I don’t know if it’s just nostalgia talking, but despite all the maudlin sentiment, there is something magical about a Steven Spielberg film. When he leans into a sense of mystery and wonder, you can’t help but feel goosebumps. Spielberg makes movies that support those awards show ceremony declarations of the magic of film, the feel of being in a theater and ready to watch a story unfold. Jordan Peele has managed to capture that better than any other filmmaker. I’m looking in your direction, J.J. Abrams and Super 8. While that movie tried to mimic Spielberg, it’s ultimately just a pale imitation. Peele drills down the emotions and spectacle of Spielberg and delivers a cinematic experience that is unlike anything I’ve ever seen before. Until the last act of Nope, I didn’t know where the story was going, but I savored every minute of it. Seeing these characters become more invested in uncovering the truth hooked me.
Nope is very much about perspective and especially seeing. If you take away nothing else, let it be that Daniel Kaluuya has one of the best faces for reacting. Especially his eyes. There is a world-weary nature to O.J. He’s a young guy, but he’s only had one adult to shape his personality after, and that’s his dad. Despite being in his early 30s, O.J. carries himself like someone who has been through rough patches. The titular line of the film is his, delivered in the second act, and the perfect response to what he sees outside his truck. Keke Palmer holds her own as well; with Em being a character that could have quickly become obnoxious, she manages to stay true to the bold, loud nature of Em while not holding back from letting her be vulnerable. It will be impossible for you not to feel a sense of joy for her in the movie’s final moments.
To classify Nope in one genre of filmmaking is pretty much impossible. It’s definitely science fiction but also horror and comedy and a summer crowd pleaser, and a family drama. As someone who does not enjoy most horror comedies, I would say this is my favorite of all time. I’ve never seen a movie that perfectly balances moments of humor with some genuinely visceral horrific scenes. Not once did I feel that the tone was off; each moment flowed into the next, and character reactions never felt contrived. There are some big themes running through the story, yet it never feels heavy-handed; you can easily appreciate the movie for just the surface-level story, but you can also indulge and go deeper.
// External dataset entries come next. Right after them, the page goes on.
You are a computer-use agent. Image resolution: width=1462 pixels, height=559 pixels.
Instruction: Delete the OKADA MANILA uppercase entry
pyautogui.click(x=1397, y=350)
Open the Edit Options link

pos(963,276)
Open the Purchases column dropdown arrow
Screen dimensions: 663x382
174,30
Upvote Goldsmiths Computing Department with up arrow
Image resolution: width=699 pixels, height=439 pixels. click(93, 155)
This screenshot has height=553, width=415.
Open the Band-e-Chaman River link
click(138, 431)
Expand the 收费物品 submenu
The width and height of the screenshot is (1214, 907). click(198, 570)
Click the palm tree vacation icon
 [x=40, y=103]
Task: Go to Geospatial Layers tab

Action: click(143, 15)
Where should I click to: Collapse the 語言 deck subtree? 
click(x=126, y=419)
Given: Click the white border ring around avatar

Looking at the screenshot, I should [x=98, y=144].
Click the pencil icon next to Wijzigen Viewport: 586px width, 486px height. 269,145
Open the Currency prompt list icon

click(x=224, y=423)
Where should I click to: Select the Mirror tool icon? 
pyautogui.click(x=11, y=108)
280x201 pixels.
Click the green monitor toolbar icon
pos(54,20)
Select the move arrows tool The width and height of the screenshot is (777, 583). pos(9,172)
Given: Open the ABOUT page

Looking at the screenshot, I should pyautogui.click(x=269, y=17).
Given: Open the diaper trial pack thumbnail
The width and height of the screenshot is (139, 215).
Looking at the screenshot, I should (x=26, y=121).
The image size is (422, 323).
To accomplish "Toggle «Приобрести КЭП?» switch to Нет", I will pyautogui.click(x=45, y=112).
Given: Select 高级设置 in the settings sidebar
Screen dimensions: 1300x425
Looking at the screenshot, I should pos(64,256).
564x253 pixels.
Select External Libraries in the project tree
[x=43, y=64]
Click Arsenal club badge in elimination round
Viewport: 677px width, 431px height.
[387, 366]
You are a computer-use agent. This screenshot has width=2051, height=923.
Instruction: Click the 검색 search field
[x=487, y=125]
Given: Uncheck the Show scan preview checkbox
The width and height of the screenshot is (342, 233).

My personal read of the movie is that Peele is commenting on modern filmmaking. If you go to theaters these days, the type of movie you’ll see has been reduced to three possible genres. Peele isn’t even arguing for art-house movies; he’d be happy just to see a film with no implied cinematic universe connected to it. When most special effects are digital, movies lose a sense of texture. There are good reasons to do digital effects; we see one of them played out in pieces throughout the picture. However, we lose connection with a film when even the background is digitally spliced in, looking at you, Disney and StageCraft. But don’t get caught up too much in any of that because, ultimately, Nope is just a fantastically crafted movie. This really is the thing that makes me love when Hollywood goes all out, no pretense of merchandising & licensing, just a really exciting & engaging film.